TRY IT –
Check the listing below for lines that hold "αποκριών". How many are there? Please give only the number.

SUPPLIED RECORDS –
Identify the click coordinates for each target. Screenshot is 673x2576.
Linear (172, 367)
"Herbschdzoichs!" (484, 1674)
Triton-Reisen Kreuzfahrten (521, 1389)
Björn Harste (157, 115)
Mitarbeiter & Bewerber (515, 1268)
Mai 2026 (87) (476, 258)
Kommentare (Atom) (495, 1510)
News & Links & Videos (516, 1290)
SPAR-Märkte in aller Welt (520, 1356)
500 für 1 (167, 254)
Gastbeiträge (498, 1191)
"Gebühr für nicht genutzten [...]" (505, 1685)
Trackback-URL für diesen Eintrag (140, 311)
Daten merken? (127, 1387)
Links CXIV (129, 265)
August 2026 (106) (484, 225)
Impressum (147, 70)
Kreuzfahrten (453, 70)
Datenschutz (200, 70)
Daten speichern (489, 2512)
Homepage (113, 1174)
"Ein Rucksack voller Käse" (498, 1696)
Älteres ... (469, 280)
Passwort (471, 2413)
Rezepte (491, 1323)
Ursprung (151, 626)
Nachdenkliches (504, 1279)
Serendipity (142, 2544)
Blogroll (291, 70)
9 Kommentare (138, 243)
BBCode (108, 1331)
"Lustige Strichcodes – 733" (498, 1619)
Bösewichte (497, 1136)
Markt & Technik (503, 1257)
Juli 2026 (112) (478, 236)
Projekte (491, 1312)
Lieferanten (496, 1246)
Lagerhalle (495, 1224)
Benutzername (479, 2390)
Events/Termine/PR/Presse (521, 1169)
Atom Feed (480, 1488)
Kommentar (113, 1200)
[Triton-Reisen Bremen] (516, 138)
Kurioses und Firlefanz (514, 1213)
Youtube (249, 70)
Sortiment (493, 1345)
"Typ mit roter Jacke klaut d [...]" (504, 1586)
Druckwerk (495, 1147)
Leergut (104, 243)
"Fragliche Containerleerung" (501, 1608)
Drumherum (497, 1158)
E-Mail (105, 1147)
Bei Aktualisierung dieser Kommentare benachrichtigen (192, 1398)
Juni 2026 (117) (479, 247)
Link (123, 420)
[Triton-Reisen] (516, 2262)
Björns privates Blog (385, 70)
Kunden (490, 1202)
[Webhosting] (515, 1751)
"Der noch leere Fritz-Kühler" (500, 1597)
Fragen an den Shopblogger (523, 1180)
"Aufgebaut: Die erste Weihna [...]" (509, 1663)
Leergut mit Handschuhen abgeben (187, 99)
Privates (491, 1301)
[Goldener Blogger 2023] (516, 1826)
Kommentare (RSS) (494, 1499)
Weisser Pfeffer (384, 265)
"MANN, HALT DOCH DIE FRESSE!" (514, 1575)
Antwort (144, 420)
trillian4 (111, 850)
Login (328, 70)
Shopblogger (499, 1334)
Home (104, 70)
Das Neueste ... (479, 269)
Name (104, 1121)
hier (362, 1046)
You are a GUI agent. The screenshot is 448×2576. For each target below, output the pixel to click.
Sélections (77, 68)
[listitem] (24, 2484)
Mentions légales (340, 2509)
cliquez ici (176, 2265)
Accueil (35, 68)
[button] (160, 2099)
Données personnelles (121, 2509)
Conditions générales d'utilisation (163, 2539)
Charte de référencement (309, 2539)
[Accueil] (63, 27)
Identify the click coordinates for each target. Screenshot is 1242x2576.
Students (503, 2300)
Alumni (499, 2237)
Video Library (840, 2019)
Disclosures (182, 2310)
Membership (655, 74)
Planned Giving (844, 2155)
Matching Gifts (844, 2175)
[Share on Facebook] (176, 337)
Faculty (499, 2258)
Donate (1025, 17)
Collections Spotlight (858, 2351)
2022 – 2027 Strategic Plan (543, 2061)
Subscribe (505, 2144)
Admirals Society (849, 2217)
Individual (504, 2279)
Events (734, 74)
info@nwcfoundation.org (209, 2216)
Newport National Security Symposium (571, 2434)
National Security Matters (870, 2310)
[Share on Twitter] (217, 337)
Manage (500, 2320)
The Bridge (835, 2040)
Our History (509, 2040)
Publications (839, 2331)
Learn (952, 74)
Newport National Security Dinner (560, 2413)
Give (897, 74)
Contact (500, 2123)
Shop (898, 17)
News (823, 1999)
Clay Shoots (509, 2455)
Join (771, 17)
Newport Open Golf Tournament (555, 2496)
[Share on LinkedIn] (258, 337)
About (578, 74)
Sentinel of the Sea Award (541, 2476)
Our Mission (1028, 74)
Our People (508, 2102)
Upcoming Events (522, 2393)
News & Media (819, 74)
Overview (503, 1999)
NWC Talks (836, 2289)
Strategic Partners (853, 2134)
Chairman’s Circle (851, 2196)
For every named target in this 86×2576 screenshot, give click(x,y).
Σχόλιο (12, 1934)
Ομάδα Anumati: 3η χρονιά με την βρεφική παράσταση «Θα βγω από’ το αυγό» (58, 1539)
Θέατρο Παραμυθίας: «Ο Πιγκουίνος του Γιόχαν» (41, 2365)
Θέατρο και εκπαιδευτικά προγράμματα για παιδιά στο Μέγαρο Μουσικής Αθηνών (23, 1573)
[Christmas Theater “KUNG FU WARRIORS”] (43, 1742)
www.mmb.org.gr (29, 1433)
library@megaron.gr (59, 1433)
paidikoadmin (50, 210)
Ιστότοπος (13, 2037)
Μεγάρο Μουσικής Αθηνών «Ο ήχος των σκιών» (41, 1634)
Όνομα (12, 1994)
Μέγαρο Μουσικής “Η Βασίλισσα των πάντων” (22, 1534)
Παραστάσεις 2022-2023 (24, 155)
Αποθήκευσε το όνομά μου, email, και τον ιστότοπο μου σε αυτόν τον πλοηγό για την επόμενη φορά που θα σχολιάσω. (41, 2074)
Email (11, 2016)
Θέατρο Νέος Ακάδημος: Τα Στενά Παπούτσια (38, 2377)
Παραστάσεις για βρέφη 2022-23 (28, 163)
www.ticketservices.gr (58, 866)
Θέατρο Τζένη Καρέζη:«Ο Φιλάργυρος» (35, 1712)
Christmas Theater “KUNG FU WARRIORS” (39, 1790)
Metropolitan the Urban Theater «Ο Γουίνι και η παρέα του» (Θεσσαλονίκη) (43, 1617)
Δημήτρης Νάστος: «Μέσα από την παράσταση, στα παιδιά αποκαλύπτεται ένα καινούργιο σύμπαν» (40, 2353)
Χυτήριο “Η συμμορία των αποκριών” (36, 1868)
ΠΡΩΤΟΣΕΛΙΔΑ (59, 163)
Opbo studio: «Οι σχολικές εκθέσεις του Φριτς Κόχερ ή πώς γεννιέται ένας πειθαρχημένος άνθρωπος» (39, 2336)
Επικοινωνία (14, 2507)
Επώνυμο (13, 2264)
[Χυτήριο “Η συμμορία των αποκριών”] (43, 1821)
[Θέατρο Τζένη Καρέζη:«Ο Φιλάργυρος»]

ANSWER SPACE –
2